MATERIAL PROVIDED
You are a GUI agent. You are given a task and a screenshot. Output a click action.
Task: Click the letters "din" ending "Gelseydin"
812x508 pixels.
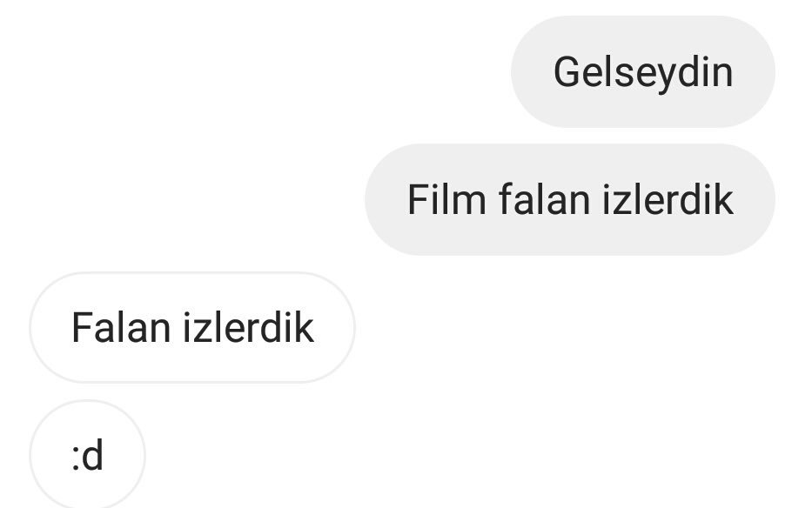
--
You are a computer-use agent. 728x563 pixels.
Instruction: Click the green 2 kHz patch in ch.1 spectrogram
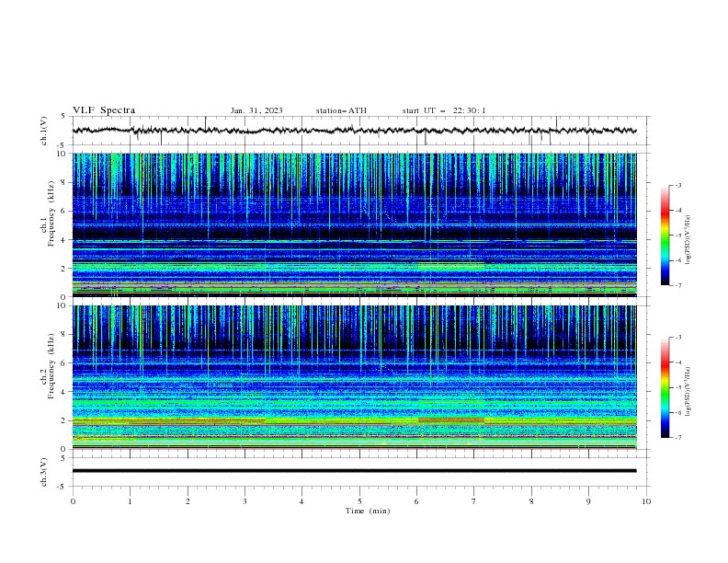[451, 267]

TASK ITEM
When a line in the material above holds the word "pixels", copy that line.

YOUR RESPONSE
812x508 pixels.
You are a computer-use agent. 728x563 pixels.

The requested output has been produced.